Şimdi Akrep’in olduğu yere veya Akrep gezegenlerinize bir bakın; hayatta kalmak için her yolu denediğinizi fark edeceksiniz. Güçlü durmanın zorunluluğunu, güçlü olmak için bir mağara gibi diğer boşluklarla birleşmek zorunda kaldığınızı, bir bataklık gibi içine çektiği her şeyi hapsederek ona tutunduğunuzu, bir kanalizasyon gibi dışarıyı koruyacağım diye içinizde biriktirdiğinizi, dalından düşen bir elma gibi tekrar bahar geldiğinde elma fidesine dönmek için toprakla birleştiğinizi. 

Yaşamın döngüsü Akrep: doğuş, varoluş, bozuluş ve ölüş ve sonra tekrar doğuş, bozuluş, ölüş… 

Akrep gezegenlerinize ve evinize iyi bakın, oranın derinlerine inin, orayı sondajlayın, çıkanları havalandırın, ışıkla dolsun. Bu kolay değil biliyorum; sondajlamak için çokça alet edevata ihtiyaç var — belki terapiler, belki ritüeller… 

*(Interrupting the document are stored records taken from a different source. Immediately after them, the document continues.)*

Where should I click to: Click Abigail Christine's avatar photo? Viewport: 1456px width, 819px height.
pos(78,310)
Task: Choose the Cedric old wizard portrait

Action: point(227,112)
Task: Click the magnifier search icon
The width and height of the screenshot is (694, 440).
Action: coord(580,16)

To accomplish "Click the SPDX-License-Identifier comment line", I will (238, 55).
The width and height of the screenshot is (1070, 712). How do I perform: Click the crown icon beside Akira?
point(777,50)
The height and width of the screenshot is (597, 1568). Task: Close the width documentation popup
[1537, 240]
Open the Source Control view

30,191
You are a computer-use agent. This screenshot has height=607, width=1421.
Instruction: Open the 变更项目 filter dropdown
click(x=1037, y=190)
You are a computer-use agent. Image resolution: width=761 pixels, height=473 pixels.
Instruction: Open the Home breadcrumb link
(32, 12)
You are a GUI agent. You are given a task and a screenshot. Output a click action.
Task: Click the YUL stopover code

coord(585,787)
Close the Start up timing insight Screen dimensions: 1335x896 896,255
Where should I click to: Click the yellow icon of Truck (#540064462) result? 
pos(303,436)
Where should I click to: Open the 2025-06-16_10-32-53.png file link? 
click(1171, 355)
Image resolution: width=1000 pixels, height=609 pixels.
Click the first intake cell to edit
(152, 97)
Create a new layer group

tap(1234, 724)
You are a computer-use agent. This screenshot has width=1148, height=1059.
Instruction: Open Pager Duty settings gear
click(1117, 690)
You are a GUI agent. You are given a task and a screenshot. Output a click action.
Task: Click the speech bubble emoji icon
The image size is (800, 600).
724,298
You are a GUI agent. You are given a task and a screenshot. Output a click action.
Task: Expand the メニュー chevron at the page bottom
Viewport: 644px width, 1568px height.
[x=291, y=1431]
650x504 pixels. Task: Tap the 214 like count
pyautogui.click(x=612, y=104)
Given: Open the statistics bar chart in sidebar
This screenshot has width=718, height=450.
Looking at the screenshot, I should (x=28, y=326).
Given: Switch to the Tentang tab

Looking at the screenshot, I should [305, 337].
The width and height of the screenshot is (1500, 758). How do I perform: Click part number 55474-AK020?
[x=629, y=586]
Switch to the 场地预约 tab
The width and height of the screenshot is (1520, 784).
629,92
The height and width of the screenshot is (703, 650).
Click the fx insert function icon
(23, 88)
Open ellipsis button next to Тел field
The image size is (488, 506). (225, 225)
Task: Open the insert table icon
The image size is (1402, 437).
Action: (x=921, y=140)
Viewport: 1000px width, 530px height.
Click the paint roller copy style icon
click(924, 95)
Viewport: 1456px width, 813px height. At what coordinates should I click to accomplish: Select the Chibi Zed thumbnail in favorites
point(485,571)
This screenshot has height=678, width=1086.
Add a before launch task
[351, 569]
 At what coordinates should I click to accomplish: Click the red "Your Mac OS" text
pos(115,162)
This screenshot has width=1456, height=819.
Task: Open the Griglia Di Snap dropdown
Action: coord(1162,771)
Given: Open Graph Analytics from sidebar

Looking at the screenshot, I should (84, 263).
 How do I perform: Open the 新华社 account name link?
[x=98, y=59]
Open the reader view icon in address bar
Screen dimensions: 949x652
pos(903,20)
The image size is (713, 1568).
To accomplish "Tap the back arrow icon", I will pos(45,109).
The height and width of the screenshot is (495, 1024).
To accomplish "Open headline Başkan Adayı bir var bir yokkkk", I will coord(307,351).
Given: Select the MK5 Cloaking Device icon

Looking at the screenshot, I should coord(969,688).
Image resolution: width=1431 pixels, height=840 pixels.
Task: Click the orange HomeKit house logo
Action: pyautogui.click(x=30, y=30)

Bir de o açtığınız kuyulara indiğinizde oranın havasızlığından nefessiz kalma ihtimalinizde var. “Ben yenilmem, ben diz çökmem, ben ölmem, bana bir şey olmaz!” diye bağırabilirsiniz o kuyulardan, ama bilin ki diz de çökeceksiniz, yenileceksiniz de. İşte o diz çöküşler ve yenilgiler sizi kuyulardan çıkaracak. Korkmayın; gerektiğinde diz çökün, gerektiğinde yenilgiyi kabul edin. Bataklığı kurutmak da o bataklıkta boğulmak da sizin elinizde.